He stood in the doorway wearing white pajama trousers and a tank top covered with patches of sweat, thick chest hair protruding out the top. Thank God I hadn’t inherited that from him. I pulled my earphones out and tried to preempt the stream of insults I knew was coming.
“Sorry, were you calling me?” I said quickly. “I didn’t hear you, I was studying.”
To my surprise, his voice was quiet and his face stolid.
“Get dressed,” he said. “We’re going to your sister’s.” Then he left without explaining.
I looked at my phone; it was one-thirty a.m. What were we going to do at my sister’s place at this time of night?
My sister had got married the previous year, so now it was just me, my little brother, and my mom at home most of the time.
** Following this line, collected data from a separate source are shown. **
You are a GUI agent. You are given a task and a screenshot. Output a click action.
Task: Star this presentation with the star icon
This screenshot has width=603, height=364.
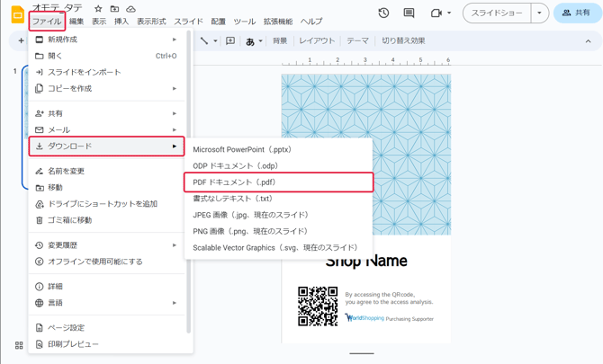[98, 9]
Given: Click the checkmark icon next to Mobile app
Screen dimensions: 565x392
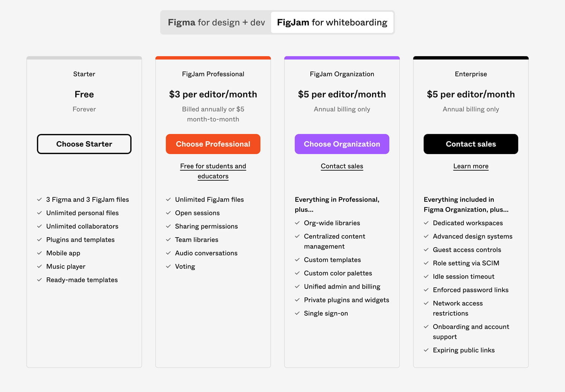Looking at the screenshot, I should tap(40, 253).
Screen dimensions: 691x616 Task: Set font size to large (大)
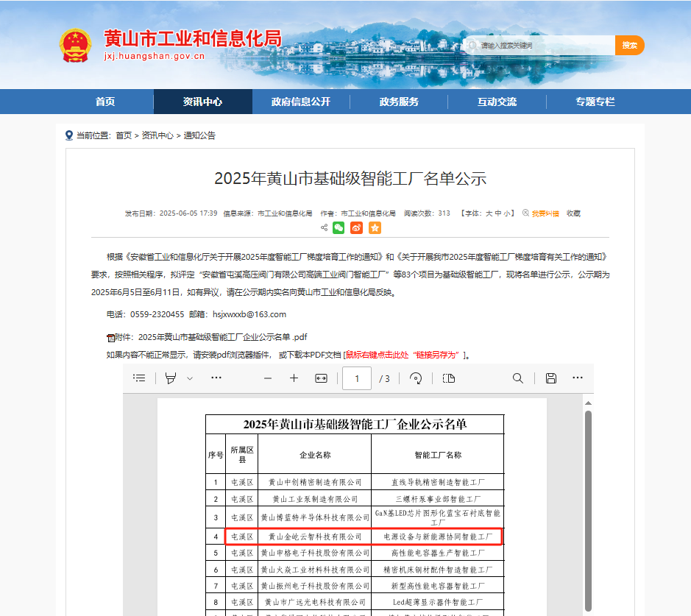(x=489, y=213)

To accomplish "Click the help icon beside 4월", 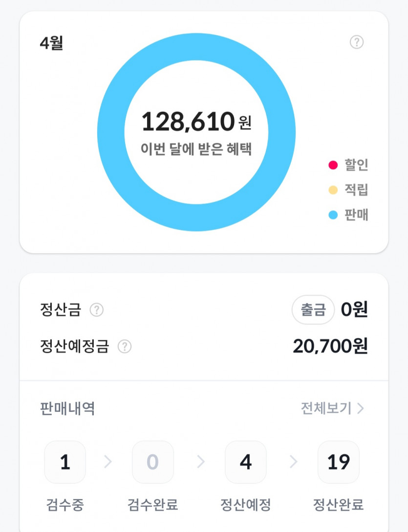I will (x=357, y=42).
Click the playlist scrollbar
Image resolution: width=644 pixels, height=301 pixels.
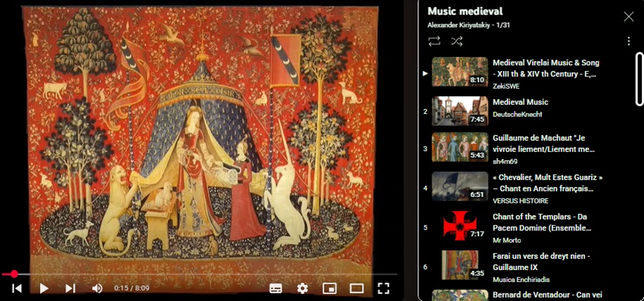pyautogui.click(x=639, y=79)
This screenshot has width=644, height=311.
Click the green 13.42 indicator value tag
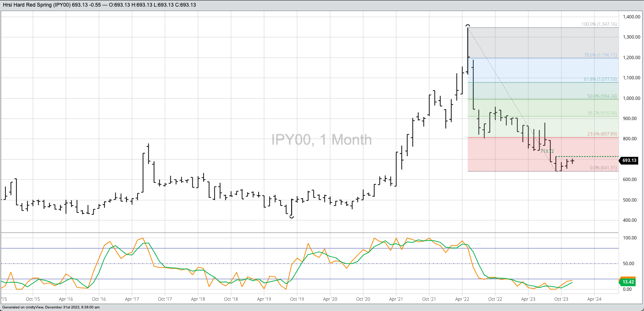(628, 282)
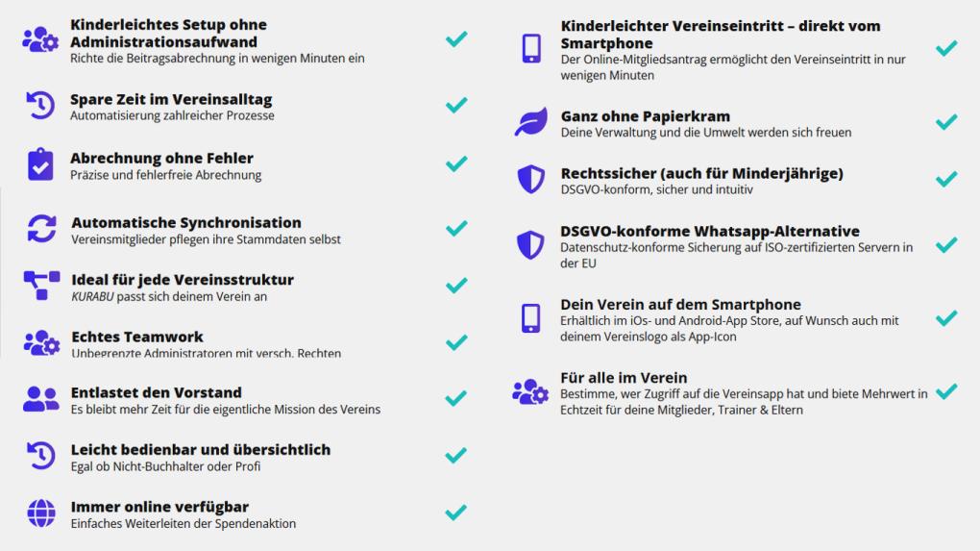Click the users-gear icon beside Kinderleichtes Setup
This screenshot has width=980, height=551.
pos(40,39)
Her departure left a gap, a silence. She was the main object of our father’s attention, commanding affectionate indulgence and exasperation alike; he adored her and worried about her, said yes to everything she asked for, but lost his temper when he caught sight of her walking down the street in a short blouse that showed off her denim-clad ass. He would fly into a rage if she talked back, and tell her it wasn’t up for debate: The daughters of men of his profession and rank didn’t go around dressing like that. And if she insisted on doing so, he’d lose the respect of everyone in town. My sister always pointed out that everyone else’s daughters wore exactly the same thing as her, and he’d yell back that we weren’t “everyone else!”
“Well, we’re no better and no worse,” she’d pout, and for that she’d get a slap across the face.
Later, he’d come home armed with kofta sandwiches and chocolate. He’d spend the evening with her and make sure not to go anywhere until she was smiling and giggling again.
At some point pretty early on, I expressed some resentment that he treated the two of us so differently. “You’re a man,” he snapped. “You need to toughen up and get used to it. Ready for police academy.” Obviously I didn’t end up going to the police academy. I screwed up the physical on purpose. I also didn’t cave in when he insisted I study law instead. I didn’t know what I wanted, but I definitely didn’t want to turn out like him.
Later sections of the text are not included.